Wednesday, July 26, 2006

Let there be peace in the Mideast?but not just yet

Commentary by David Reinhard


By DAVID REINHARD

David Reinhard

Yes, Israel's response to the Hezbollah and Hamas provocations is disproportionate. So what? Wouldn't any Israeli response be disproportionate, given both the asymmetric nature of the terror war and the Jewish state's military might? And just what would a proportionate Israeli response look like?

How is a sovereign state supposed to react when terrorist groups enter its territory and kill and kidnap its soldiers?

How is a nation supposed to react when a terrorist organization that controls a neighboring state's territory fires rockets randomly into its population centers?

Would more United Nations resolutions give much comfort, since U.N. Security Council Resolution 1559 has required the disarming of Hezbollah in Lebanon since 2004?

Would such grand phrases as "land for peace" have much meaning, since Israel pulled out of the Gaza Strip in August 2005, dismantling Israeli military bases and expelling thousands of Israeli settlers—only to see this independent Palestinian territory become a staging area for rocket attacks and the killing and kidnapping of Israeli soldiers? Or after Israel pulled out of Lebanon in May 2000—only to see southern Lebanon become a staging area for missile attacks and the killing and kidnapping of Israeli soldiers?

Would an immediate cease-fire do anything to enhance Israel's security, since Israelis have learned during the past weeks that Hezbollah missiles provided by Iran and Syria can reach deep into Israel?

Would immediate negotiations—a new peace process, a new round of shuttle diplomacy, another Camp David or Oslo—hold much promise, since Israel would be negotiating with enemies who all believe Israel should be wiped off the map?

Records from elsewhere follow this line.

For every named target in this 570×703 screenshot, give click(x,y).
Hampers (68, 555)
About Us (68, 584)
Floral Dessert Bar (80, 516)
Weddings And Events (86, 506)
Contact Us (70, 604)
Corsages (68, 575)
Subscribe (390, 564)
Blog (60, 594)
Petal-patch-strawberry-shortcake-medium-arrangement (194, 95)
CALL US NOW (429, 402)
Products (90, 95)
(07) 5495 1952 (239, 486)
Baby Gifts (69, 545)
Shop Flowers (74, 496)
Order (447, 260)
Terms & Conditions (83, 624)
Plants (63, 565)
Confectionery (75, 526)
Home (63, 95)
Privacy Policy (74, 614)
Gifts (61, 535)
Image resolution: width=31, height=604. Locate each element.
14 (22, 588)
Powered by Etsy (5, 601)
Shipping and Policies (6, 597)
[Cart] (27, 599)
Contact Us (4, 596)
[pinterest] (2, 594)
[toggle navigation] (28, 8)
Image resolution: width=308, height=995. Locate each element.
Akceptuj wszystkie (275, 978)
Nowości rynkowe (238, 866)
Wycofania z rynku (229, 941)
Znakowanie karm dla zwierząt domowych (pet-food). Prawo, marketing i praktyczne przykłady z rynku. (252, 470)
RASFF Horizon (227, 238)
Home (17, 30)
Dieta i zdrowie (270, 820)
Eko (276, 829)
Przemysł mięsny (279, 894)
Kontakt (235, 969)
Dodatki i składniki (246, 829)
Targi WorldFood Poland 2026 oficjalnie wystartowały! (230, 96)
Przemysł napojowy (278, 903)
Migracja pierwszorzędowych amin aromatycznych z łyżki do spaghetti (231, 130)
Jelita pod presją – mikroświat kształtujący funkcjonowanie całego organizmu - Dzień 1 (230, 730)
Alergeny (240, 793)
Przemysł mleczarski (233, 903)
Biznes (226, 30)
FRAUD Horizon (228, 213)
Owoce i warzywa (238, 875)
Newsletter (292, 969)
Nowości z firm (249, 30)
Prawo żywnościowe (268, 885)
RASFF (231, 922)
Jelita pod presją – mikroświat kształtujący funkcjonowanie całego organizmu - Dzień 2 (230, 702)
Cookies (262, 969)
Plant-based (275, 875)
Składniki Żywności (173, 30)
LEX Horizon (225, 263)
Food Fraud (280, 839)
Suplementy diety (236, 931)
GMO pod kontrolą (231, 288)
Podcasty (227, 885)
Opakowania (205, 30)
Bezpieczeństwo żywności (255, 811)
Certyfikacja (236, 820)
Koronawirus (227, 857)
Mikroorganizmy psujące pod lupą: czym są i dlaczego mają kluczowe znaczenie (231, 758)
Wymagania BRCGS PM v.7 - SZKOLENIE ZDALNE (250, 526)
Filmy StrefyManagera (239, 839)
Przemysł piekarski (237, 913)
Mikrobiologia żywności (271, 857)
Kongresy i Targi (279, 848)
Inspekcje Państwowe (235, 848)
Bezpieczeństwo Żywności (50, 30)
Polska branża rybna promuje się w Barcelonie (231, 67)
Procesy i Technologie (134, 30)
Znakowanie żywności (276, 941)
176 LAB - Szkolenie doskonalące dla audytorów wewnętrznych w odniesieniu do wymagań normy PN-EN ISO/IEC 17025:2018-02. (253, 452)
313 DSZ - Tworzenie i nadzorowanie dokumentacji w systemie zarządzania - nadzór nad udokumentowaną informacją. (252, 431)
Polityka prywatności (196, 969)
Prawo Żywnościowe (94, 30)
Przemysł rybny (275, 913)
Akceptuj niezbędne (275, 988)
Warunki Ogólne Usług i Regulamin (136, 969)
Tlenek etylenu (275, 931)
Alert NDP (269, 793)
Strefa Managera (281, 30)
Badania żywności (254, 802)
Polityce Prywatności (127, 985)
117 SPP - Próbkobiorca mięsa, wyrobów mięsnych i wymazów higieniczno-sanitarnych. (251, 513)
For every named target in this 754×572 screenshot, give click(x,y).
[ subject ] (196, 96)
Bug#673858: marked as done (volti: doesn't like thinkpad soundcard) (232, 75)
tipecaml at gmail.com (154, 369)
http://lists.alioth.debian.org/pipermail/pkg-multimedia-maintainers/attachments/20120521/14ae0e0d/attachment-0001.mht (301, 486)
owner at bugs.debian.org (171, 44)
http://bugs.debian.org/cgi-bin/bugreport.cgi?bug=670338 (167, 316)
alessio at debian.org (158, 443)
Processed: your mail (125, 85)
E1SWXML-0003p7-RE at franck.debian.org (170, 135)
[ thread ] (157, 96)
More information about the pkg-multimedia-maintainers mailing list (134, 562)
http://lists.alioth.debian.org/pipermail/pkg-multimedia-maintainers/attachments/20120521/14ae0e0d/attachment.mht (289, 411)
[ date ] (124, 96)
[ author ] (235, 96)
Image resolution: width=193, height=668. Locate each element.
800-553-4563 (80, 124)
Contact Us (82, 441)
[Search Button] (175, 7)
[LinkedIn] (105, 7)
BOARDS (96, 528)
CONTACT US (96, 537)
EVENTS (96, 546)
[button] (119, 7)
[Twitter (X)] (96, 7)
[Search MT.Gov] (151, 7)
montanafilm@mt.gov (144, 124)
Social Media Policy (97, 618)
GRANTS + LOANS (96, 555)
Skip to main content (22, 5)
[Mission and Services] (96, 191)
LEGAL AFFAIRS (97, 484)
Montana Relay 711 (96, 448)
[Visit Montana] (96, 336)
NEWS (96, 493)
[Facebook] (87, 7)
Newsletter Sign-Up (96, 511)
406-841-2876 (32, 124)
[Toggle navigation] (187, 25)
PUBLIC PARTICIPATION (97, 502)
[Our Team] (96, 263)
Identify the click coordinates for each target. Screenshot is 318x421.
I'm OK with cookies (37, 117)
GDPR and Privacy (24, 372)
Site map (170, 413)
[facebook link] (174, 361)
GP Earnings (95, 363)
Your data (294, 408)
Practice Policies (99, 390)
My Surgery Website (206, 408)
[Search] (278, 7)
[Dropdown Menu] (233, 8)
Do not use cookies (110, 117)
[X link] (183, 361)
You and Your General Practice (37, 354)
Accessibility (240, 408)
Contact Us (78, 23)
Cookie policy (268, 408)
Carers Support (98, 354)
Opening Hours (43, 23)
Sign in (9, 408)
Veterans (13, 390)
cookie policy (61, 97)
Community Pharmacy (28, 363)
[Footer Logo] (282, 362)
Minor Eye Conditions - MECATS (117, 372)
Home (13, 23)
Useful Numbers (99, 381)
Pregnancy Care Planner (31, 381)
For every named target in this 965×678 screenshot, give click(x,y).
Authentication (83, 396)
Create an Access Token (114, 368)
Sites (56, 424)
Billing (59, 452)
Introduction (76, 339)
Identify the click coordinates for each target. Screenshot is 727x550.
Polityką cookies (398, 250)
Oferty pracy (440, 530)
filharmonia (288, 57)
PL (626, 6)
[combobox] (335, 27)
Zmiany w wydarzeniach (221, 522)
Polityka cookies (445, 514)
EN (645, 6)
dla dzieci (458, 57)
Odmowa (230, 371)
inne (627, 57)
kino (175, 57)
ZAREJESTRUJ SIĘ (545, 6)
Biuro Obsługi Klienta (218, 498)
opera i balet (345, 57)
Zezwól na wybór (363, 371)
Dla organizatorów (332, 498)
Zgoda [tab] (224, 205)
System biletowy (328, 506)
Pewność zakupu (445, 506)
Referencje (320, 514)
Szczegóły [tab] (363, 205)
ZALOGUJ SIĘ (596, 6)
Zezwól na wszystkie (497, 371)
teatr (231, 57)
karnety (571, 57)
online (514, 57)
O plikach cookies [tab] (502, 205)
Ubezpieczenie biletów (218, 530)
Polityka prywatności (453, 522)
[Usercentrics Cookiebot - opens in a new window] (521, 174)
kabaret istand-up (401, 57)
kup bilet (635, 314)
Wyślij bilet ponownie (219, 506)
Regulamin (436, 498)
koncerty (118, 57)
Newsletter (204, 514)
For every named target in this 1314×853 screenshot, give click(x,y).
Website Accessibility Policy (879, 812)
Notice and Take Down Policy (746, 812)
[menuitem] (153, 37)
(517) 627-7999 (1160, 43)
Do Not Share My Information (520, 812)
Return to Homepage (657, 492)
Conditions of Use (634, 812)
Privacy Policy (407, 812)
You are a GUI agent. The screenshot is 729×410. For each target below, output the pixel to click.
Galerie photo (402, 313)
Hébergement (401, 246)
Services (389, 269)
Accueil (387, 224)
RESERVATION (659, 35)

Would there be much to discuss with an Iran that is pursuing the nuclear capacity to make that vicious wish a reality, an Iran whose president regularly calls into question the Holocaust and the state that grew out of its ashes?

Would a new force of international peacekeepers in southern Lebanon prove a panacea, since the force of U.N. peacekeepers already there—the United Nations Interim Force in Lebanon, established in 1978—has been worthless in stopping Hezbollah incursions into Israel?

Not until Israel has done all it practically can to wipe out Hezbollah. Not until Iran and Syria understand their proxy attacks have failed utterly.

When will that time come? Sometime after Israel destroys the Hezbollah infrastructure in Lebanon—its headquarters, weapons stockpiles and supply networks—and before Israeli military operations there reach a point of diminishing returns in terms of international and Lebanese opinion. Not a moment sooner, not a moment later.

Meanwhile, Israel should kill all the terrorists and smash all the terrorist weaponry it can. Yes, it will be ugly, because Hezbollah has made victims of innocent Lebanese by hiding its missiles in civilian homes. But what choice does Israel have? Can it sit back and learn to live with a group whose leader calls it a "cancerous body" to be "uprooted" and whose weaponry is more potent and sophisticated than anyone anticipated even a few weeks ago?

Israel didn't start this, but Israel can finish it, and the United States should continue to do nothing to get in its way. Israel's enemies—Hezbollah, Hamas and their sponsors in Iran and Syria—are our enemies. Israel's fight against terrorists and their benefactors is our fight. It's time to let Israel fight. Then, it will be time for cease-fires, negotiations and peacekeepers.

A spokesman for Iran's Hezbollah, a group with links to the Lebanese group, told Reuters it was ready to hit Israeli and U.S. interests worldwide. "We have 2,000 volunteers who have registered since last year," Mojtaba Bigdeli said. "They have been trained and they can become fully armed. We are ready to dispatch them to every corner of the world to jeopardize Israel and America's interests."

Hezbollah, it seems, realizes that Israel's fight—the fight forced on Israel—is our fight, too.